For years, retailers treated returns as a customer experience issue, an unavoidable side effect of e-commerce growth and the Amazon-fueled promise that anything could be sent back, anytime. But as return rates quietly climbed and abuse tactics grew more sophisticated, that mindset began to crack. What once looked like a service expense now resembles a structural risk hiding in plain sight.
Arthi Rajan Makhija, Co-Founder of PinchAI, saw the shift early. prevent abusive behavior before the item ever makes it back. The company positions itself as the industry’s first post-purchase risk operating system. Rather than treating returns as a disconnected workflow, Pinch connects signals across checkout, return initiation and warehouse operations to form a single view of buyer intent.
“Returns are here to stay,” Rajan said. “Amazon made returns part of the shopping journey, not the exception. And now returns are actively driving how people shop.”
That behavior isn’t going away. What is changing is the type of risk retailers face. Across Pinch AI’s retail network, roughly 25% of all e-commerce purchases are returned, with apparel and footwear running even higher. While most of those returns are legitimate, a small fraction is quietly eroding margins. About 5% of returns are complete write-offs, while another 10% come back used or damaged, making them impossible to restock as new.
The biggest culprit is wardrobing, shoppers buying items for special occasions and returning them after use, which Pinch sees accounting for the majority of abusive returns in categories like apparel. SKU swapping is another common tactic: customers purchase a new item, a few months later purchase it again, start a return and send back an older version instead. In both cases, the warehouse associate inspecting the return becomes the last line of defense.
“That’s the wrong place to catch the problem,” Rajan said. “By the time it hits the warehouse, the damage is already done.”
One of the clearest insights to emerge from that approach is how concentrated the problem really is. Pinch data shows that roughly 7% of customers account for 70% of all returns, while just 0.5% are responsible for nearly all egregious abuse. Yet most return policies still treat every shopper the same.

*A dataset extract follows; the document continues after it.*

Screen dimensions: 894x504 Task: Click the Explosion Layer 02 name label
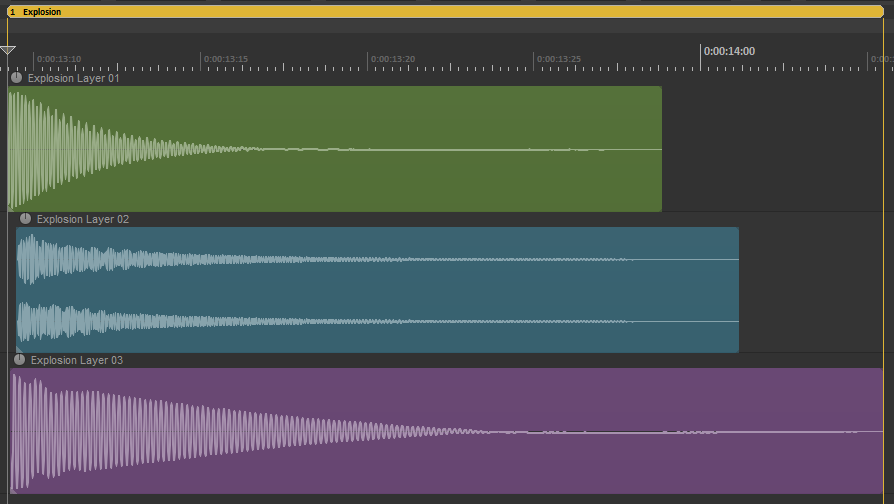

“That’s how you end up punishing your best customers,” Rajan said. “If you make broad policy changes, you hurt the top 20% of loyal customers far more than the bottom 5% of abusers.”

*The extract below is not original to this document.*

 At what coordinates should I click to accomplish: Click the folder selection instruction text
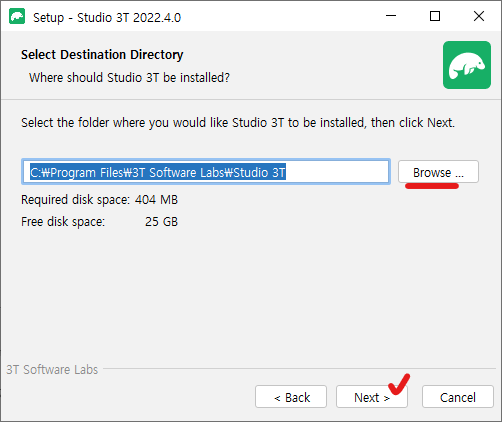click(238, 123)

Instead, Pinch enables retailers to personalize the return experience. Low-risk, high-value customers move through faster, frictionless workflows, often receiving instant refunds. High-risk shoppers encounter graduated interventions, such as, additional review, delayed refunds, or signals that their behavior is being monitored. In many cases, that awareness alone is enough to deter abuse before it happens.

The platform works by linking buyer identity with buyer journey data. Customers with bad intent often behave differently at checkout, gravitating immediately to high-value items and completing purchases quickly.

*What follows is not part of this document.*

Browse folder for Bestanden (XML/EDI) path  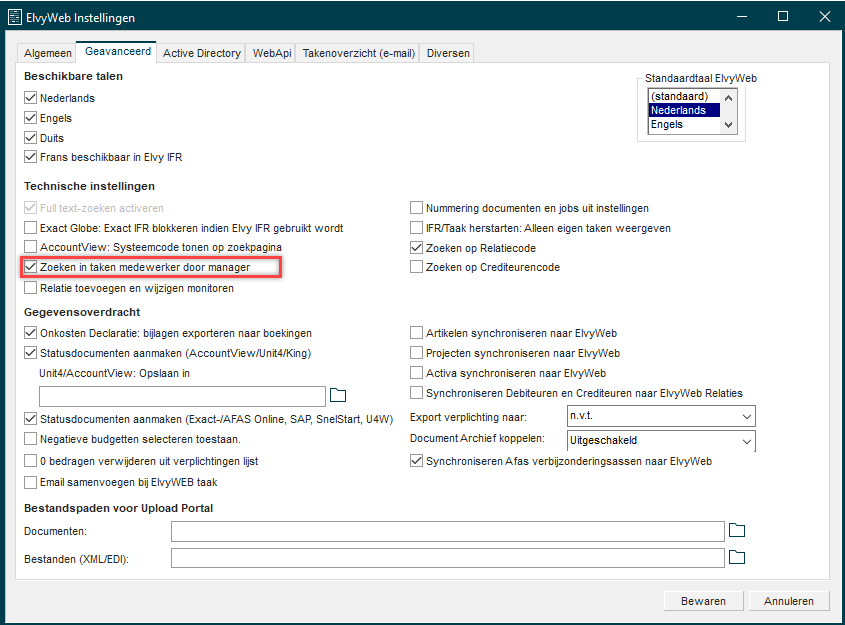[737, 557]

Others browse, read reviews and shop across categories. Pinch tracks not just how an item was purchased, but how it moved through logistics and how it returned, creating a 360-degree view that traditional tools miss.
That visibility is paying off. Pinch customers have reduced return rates by about 8% by proactively denying only abusive returns or applying targeted friction. At the same time, they’ve seen VIP retention increase by roughly 20% by improving the return experience for their most loyal customers. The system has also automated about 80% of return reviews end-to-end, freeing operational teams from manual investigations.
The environmental impact is another piece retailers are increasingly forced to confront. Pinch estimates that roughly 30% of returned items ultimately end up in landfills, while many others are heavily discounted and sold at a loss.
Investors took notice early. Pinch recently raised a $5 million seed round co-led by Dynamo Ventures and Infinity Ventures, with participation from Defined Capital and PayPal Ventures. For backers like Dynamo’s Jon Bradford, the appeal was less about returns as an operational headache and more about the blind spots created by fragmented post-purchase data.
“This team understands how disconnected systems quietly erode margins,” Bradford said. “Pinch unifies those signals into a full-stack intelligence layer.”
As return rates continue to climb and abuse tactics evolve, Rajan believes retailers face a narrowing window to modernize. Those that continue to rely on blunt policies and manual review will be forced to choose between margin protection and customer loyalty, a tradeoff she argues is no longer necessary.
“The future is about balance,” she said. “You can protect yourself from the abusive 1% without alienating the loyal 99%. But only if you actually know who’s who.”